Welcome to our course on social entrepreneurship in the liberal arts. This is the second straight year for this class. I am counting on a memorable four weeks together.
This 2013 Middlebury course has many antecedents. In Winter 2005, I helped to lead a course on ‘Building the New Climate Movement‘ (Four of the students from this course, I am proud to note, went on to found 350.org.) In the fall of 2007, I supervised an independent study on social entrepreneurship with David Hopkins 07.5. Four sets of Middlebury students and I have studied 21st-century global challenges, first in the ES senior seminar and subsequently in a course with that name. The last time I taught that course, in January 2011, 21 students crafted a vision for the Middlebury Center for Social Entrepreneurship (MCSE). Last year, with the inauguration of the MCSE, this course debuted. Finally, dozens of Middlebury students with whom I have worked, following the tenets of open-source learning, have led projects that mattered: there are too many examples to cite!
What have I learned from all of this? First, that this generation of college students is keenly focused on finding solutions to great challenges: local, regional, and global. Indeed, ‘The Solutions Generation‘ is a good name for them. Second, the classroom is a wonderful forum for effecting social change, in ways that are humble and sometimes grand. Vermont’s own John Dewey was right: students learn by doing, and in the process get a handle on what it means to live in and build a democratic community. Finally, when all of this really goes well, college students in a liberal arts setting can make progress on the most important goal of the liberal arts: to begin to explore what it means to lead a life of meaning.
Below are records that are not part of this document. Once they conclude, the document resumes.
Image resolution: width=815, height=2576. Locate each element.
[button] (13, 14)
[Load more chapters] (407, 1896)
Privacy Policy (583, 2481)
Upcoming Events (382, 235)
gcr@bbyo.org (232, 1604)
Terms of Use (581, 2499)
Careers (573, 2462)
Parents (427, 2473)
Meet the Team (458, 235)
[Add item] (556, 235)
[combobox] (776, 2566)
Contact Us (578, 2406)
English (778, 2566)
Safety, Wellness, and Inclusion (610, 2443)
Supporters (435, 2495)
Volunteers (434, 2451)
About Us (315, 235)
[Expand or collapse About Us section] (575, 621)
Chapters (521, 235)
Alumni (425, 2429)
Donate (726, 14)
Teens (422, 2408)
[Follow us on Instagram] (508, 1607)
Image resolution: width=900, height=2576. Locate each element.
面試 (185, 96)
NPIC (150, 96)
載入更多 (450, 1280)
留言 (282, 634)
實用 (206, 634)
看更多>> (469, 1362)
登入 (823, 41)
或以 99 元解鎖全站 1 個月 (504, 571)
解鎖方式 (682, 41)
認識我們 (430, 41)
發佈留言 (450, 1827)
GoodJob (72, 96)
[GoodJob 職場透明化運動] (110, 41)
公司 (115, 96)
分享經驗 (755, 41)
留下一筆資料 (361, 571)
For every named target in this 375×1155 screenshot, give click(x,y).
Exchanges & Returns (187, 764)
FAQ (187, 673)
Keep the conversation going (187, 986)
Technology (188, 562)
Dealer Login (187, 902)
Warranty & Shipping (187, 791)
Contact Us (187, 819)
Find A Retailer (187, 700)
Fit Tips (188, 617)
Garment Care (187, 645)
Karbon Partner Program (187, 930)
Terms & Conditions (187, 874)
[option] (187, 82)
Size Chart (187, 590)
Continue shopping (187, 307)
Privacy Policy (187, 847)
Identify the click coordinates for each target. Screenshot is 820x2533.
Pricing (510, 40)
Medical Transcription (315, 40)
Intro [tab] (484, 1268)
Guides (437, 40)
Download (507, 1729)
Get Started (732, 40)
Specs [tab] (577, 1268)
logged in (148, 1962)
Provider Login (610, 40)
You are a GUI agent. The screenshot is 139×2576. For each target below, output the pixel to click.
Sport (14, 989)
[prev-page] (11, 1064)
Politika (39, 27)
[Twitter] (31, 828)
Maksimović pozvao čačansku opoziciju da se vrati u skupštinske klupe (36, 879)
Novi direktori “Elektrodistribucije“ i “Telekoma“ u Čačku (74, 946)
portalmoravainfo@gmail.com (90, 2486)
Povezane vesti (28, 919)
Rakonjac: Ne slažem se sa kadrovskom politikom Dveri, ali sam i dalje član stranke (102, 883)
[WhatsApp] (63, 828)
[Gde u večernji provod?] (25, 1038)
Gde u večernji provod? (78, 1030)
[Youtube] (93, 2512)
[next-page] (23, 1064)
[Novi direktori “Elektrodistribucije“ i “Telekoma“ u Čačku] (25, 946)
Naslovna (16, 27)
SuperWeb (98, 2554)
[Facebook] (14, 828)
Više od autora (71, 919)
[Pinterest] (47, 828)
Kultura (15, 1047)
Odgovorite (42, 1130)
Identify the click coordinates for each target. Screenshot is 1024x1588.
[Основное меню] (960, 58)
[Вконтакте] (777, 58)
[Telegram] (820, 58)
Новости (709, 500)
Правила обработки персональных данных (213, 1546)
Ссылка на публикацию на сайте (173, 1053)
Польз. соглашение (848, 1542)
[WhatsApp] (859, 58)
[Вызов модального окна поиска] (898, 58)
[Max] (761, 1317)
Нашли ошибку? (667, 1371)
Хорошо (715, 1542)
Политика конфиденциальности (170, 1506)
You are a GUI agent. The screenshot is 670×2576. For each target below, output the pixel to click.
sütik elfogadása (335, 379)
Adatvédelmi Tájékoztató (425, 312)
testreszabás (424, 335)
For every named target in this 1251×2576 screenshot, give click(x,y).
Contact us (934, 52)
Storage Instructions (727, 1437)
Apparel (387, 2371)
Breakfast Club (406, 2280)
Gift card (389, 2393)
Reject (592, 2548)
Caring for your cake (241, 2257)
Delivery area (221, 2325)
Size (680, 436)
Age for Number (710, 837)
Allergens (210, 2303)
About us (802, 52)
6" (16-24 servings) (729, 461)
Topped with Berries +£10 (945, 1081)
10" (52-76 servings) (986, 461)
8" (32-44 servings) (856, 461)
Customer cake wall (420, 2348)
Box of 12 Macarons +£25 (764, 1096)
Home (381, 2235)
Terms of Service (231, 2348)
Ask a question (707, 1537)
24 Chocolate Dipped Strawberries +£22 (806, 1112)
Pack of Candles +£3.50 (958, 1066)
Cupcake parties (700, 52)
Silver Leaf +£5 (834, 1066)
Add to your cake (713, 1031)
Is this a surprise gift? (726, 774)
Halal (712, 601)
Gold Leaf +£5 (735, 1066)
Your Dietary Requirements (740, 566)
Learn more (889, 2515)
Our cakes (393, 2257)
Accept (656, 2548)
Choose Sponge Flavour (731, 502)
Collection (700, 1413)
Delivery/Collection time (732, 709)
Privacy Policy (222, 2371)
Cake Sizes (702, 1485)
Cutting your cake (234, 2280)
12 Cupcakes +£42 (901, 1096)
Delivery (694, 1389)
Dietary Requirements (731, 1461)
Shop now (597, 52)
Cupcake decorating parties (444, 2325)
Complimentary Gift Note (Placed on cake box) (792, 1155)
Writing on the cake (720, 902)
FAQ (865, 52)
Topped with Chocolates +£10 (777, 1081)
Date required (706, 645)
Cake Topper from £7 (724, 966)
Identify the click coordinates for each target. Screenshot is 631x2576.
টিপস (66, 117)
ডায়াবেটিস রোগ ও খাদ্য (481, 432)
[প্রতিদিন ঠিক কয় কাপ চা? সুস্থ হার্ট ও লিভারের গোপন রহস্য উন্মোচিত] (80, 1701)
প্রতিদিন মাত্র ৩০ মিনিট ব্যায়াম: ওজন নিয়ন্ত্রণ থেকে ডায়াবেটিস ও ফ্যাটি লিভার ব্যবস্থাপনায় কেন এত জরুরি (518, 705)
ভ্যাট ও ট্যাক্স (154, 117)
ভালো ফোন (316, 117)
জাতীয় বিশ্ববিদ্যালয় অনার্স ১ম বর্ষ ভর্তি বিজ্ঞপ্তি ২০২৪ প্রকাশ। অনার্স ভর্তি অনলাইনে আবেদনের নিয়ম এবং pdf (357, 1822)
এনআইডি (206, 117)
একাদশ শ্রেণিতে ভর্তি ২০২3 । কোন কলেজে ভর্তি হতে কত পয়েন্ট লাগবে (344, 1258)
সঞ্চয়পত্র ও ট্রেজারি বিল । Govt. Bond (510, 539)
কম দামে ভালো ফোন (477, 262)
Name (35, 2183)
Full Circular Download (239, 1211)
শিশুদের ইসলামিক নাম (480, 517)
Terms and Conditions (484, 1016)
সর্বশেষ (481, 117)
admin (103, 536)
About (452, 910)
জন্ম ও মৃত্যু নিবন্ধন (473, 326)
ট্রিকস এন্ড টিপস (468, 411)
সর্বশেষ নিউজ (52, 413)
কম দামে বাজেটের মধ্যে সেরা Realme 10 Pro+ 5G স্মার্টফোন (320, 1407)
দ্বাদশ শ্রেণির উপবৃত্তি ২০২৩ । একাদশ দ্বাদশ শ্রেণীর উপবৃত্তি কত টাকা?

This is where the idea of social entrepreneurship comes in. As I have studied the idea over the past few years, I have come to the conclusion that social entrepreneurship is a great complement to the 21st-century liberal arts. I wrote about this two years ago; it is from the observations in that essay (summarized in this brief video and this animated lecture) that our class will begin.
We will try to accomplish much during these four weeks of winter term, not the least of which will be to collaborate one week with students enrolled in MiddCORE and to help play a leading role in the Second Annual Symposium for the Middlebury Center for Social Entrepreneurship,
I look forward to all of this very much.